Writing as a whole is not glamorous. Lots of hours. Hours with just you, yourself, and all those malicious voices in your head clawing, fighting to rise to the surface and shout for everyone to hear. It’s lonely. It’s frustrating when ideas don’t work. It’s frustrating when the ideas plug up, like a nasty ball of matted drain-clogging hair. Then there is the point when the novel is finished, the twentieth draft completed, and no one wants to read this hard earned masterpiece you’ve spent solitary hours crafting.
But there are those sparks. Like that first shooting star. The ideas are brilliant. The voices sing. And when ‘the end’ is typed, every voice is in harmony and everyone can dance to the song.
The shooting star, that rush at the onset, it ignites from many places. What is left, what propels a writer, is fueled by diesel, sometimes unleaded, a couple times by grass clippings, and in those rare moments by cosmic rays left by the shooting star’s tail. Most writers can’t tell you where those ideas originate. The shooting star comes in different colors, at different hours (even in the middle of the day, when most stars don’t shine).

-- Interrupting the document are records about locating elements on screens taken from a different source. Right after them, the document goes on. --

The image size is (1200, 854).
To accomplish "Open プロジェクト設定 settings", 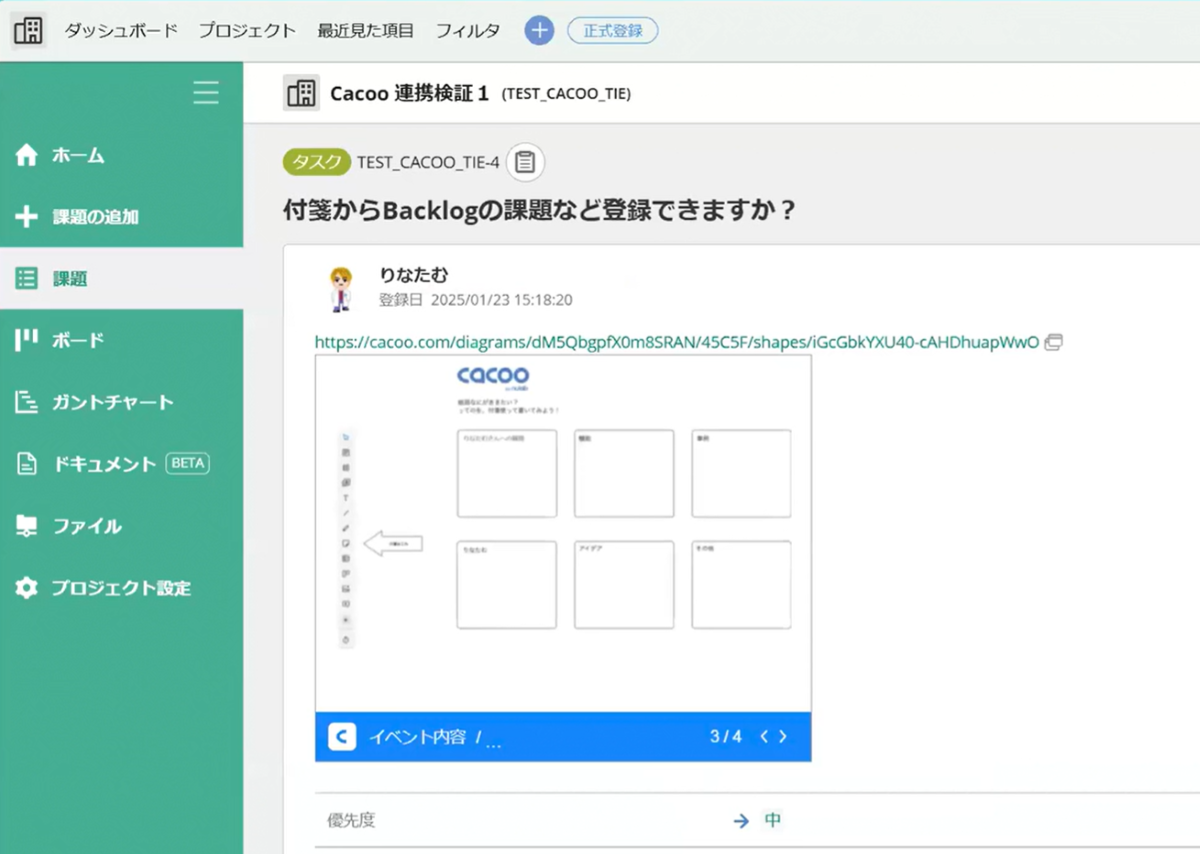I will [x=120, y=588].
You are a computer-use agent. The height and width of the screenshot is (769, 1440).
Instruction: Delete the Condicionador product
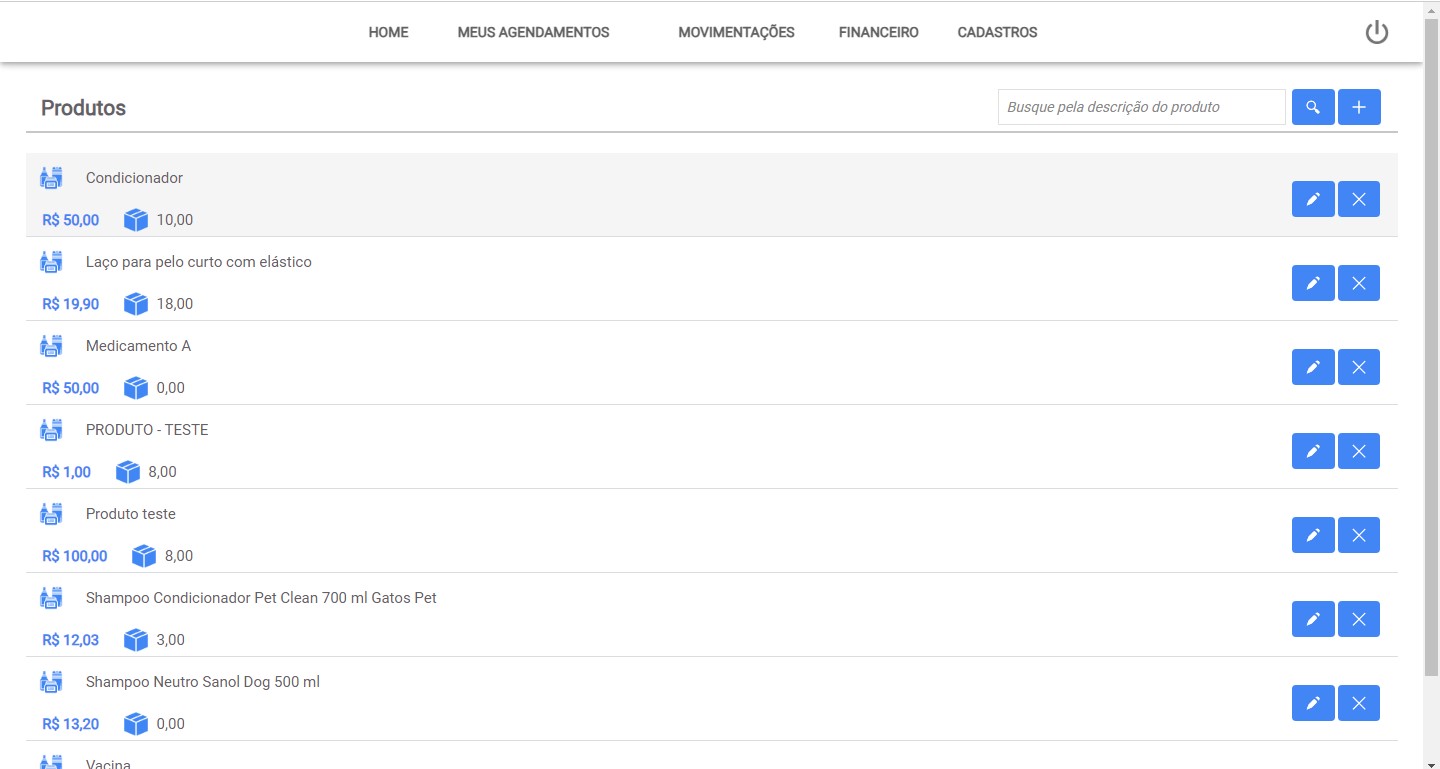[x=1359, y=199]
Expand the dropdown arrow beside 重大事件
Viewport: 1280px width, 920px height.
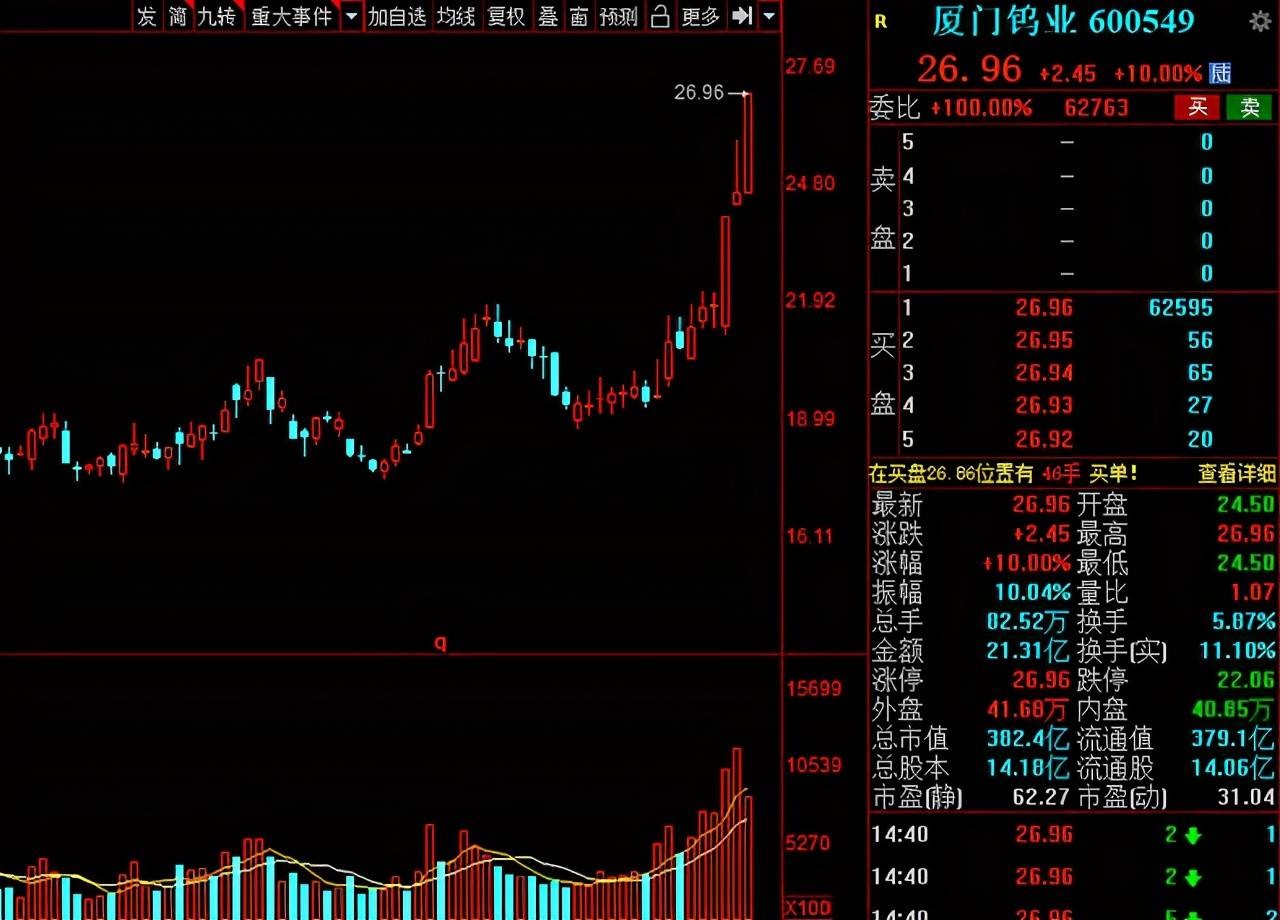pyautogui.click(x=351, y=16)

The Our Monsters Chronicles comes from many different places. Those cannibalized story pieces are less interesting than the ‘shooting star’ that I rode while planning and outline the initial concept that led to the prologue of the first Our Monsters installment.
I was watching ‘Drive’, a Fox television show that didn’t live long enough to come into its potential as a cool series. Stupid Fox! They cancelled ‘Firefly’ too! Bastards!
Ahem. Excuse me.
Anyway, the opening song for ‘Drive’ is what fueled the planning of Our Monsters. Five friends come together against all odds to fight for each other and the creatures they’ve adopted and decided to protect. They become family. Eyes open. Forward. Forward toward the future.
Gavin Rossdale’s ‘Can’t Stop the World’ played on a endless loop as Jon, Bo, and their friends/family came together in my head and planted their feet, paws, claws, and hooves on the dangerous road they would walk to adventure.